По шоссе, которое проходило совсем близко, густой колонной тянулись автомашины, двигалась артиллерия. Обгоняя колонну, торопились машины с огромными понтонами. И всюду — на машинах, на броневиках — отчетливо были видны чужие знаки.

— Немцы…— побелевшими губами прошептала Надя и инстинктивно подалась обратно, в сосняк. Она еще раз взглянула на город, и ее лицо потемнело. Клубы черного дыма вздымались на окраине, сквозь него пробивались желтые языки пламени. Кажется, до самого леса долетал гул огромного пожара, возникшего за какую-нибудь минуту.

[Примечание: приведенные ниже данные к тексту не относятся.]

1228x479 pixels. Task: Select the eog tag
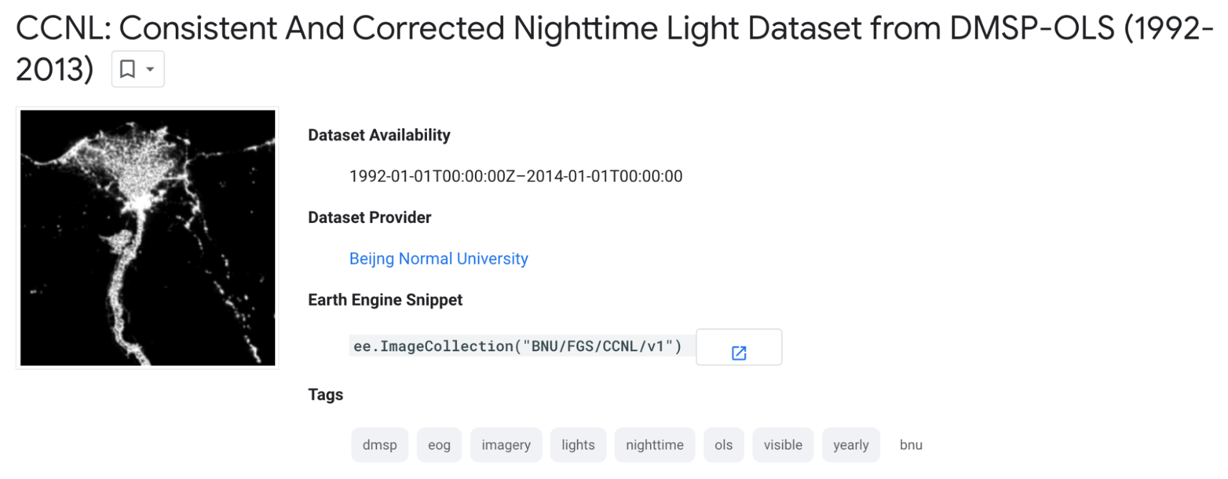point(439,445)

Не смолкала артиллерийская канонада, и изредка слышалось, как где-то неподалеку, видно за самым городом, поднималась ружейная стрельба.

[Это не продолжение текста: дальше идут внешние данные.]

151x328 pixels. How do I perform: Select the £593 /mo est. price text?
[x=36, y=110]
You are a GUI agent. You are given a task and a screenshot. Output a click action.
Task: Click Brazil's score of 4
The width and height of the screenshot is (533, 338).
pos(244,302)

— Надо торопиться! Пойдем лесом к реке. Переправимся, а там обойдем город…— Игнат помог Васильку встать на ноги.— Держись, держись, ты же мужчина, Василек!

— Ноги болят…— поморщился хлопчик и, прихрамывая, двинулся за взрослыми.

Выйти к реке, однако, не удалось. Когда переходили небольшую лесную дорогу, их задержал немецкий конный разъезд. Грозно окликнув беженцев, немцы жестами показывали дорогу на город, выгоняли из леса всех, кто еще прятался в нем или шел, ничего не подозревая об опасности. Песчаная дорога перепахана танками, машинами. Идти Васильку было очень тяжело, ноги грузли в песке, но он напрягал все силы, не отставал и, искоса поглядывая на хмурые, покрытые пылью лица немцев, жался ближе к Игнату, крепко держась за его руку. Надя помогала его маме нести ребенка, ведь мама очень слабая, больная. Ей, может, было еще тяжелей, чем Васильку, она то и дело оглядывалась, звала его:

— Где ты, мой хлопчик, смотри не отстань. Василек через силу улыбался:

— Ты иди, мама, мне с Игнатом хорошо.

Они задыхались в клубах пыли, летевшей с шоссе из-под сотен машин, из-под тысяч солдатских ног. Вот их провели через несколько улиц к берегу реки, густо уставленному штабелями дров, бревен. Наконец можно было присесть на землю, примоститься на пахучем бревне, отдохнуть. Немецкие конники оставили их. Да и не было особой нужды караулить утомленных людей,— убегать было некуда: почти с трех сторон проходила река, широкая, с крутым обрывистым берегом. Василек, как зачарованный, смотрел на быстрый бег реки, а когда посмотрел в другую сторону, где стояли немецкие обозы, танки, ему показалось, что и танки, и машины, и огромные штабеля дров, и бревна поплыли по земле, поплыли быстро-быстро, будто наперегонки. Он зажмурил глаза, затем снова глянул вокруг: все стояло на месте. Возле машин хлопотали немецкие солдаты, перегружали, чистили оружие. Некоторые спускались по обрыву к реке и, раздевшись до пояса, мылись. Только брызги летели во все стороны и поблескивали на солнце голые солдатские спины. Крепко пригревало солнце, кружилась голова от смолистого запаха бревен, и Василек задремал, уткнувшись щекой в кучу коры.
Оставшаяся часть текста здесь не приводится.